I felt that each new opportunity offered me the exciting challenge of being creative around an error. I also accepted errors as a part of life: no longer a capital crime. In time, this relaxation in my soul led to my losing the fear of making errors and I was then able to prevent making them, by being present, confident and constructive in every moment.

But I still was reacting inappropriately with other people who “made mistakes”. I found myself being impatient with them, and I got the feeling that I was, in some strange and inexplicable way, being mistreated by them...can you explain that? As if they were trying it on, trying to inconvenience me, or even deliberately to make things difficult for me. I was being catapulted back into the huge problem area of feeling inadequate and downright bad. 

 

What I found confusing was to decide which role I slipped into : the role of “aggrieved perfect  parent”? or “terrified criminal child”? Possibly a combination of both. Possibly during my childhood the two roles had become so merged into my view of both myself and my situation in society that I was unable to be a real and fun-loving child or an effective and mature adult. As an individual, I could not make mistakes, and in my relationship with others, they could not make mistakes. Two sides of the same coin, the foundation of which was criticism, judgement and condemnation. No-one else was good enough, but then neither was I.

I now realise, after so many years of trying to understand the situation and analyse my motivations, that I really need to look beyond the complications and do something entirely different.

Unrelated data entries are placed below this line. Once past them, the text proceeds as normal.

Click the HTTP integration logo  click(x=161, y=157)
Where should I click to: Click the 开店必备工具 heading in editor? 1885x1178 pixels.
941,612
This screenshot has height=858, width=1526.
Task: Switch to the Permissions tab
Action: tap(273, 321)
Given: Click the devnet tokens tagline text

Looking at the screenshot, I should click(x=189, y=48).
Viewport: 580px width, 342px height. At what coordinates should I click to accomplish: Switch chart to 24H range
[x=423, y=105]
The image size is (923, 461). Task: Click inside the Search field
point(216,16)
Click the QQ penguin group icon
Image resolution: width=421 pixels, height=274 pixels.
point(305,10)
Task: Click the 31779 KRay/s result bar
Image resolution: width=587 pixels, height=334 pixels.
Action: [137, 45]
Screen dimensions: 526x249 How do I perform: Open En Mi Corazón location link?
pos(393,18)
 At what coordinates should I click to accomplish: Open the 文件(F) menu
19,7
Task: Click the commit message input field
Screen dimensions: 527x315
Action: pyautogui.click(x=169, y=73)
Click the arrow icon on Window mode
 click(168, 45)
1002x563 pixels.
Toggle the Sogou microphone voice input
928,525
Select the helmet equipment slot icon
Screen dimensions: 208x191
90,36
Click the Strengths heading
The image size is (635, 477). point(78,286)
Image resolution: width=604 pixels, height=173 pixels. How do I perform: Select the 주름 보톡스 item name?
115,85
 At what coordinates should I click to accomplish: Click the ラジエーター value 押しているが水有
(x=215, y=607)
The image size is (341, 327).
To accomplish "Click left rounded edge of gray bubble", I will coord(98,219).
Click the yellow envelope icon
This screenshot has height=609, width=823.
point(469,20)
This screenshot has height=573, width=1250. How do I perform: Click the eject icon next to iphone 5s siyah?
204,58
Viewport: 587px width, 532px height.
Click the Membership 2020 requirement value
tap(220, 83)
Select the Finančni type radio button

Perhaps what now needs to happen is for me to realise that I cannot give away what I have not first owned. I cannot give acceptance, patience and tolerance to someone else until I first allow myself the privilege of feeling and owning these comforting and loving qualities. (I believe that I read that in a book by Wayne Dyer called “Your Sacred Self”.) http://www.drwaynedyer.com/daily-inspiration   http://www.drwaynedyer.com/

I therefore need to accept and acknowledge myself, and love myself. After all, in the Bible, Jesus said “Love your neighbour AS yourself”. (The Gospel according to Mark Chapter 12 verse 31.) I cannot truly accept and love someone else, if I cannot accept and love myself first. Surely this must be my starting, and ending point: to love myself, with humility, not arrogance; to accept myself as indeed flawed, but with infinite possibilities, and therefore to grant the same privilege to others.

I also need to "become my own parent" and heal my memories by treating myself as I wish they had treated me. I need to heal myself before I can help another.

So now I need to work to unpack my instinctive reaction each time it threatens to take me over, to see it for what is – a complete falsehood. I need to learn to behave with a constructive desire to solve my own problem while acknowledging that my “neighbour” is there as my challenge to be kind and to develop a loving and peaceful approach.

“Where love rules, there is no will to power; and where power predominates, there love is lacking. The one is the shadow of the other.” ~Carl Jung

www.carl-jung.net

http://www.quotationspage.com/quotes/Carl_Jung

 

We all have our dark side, our shadow....what is yours?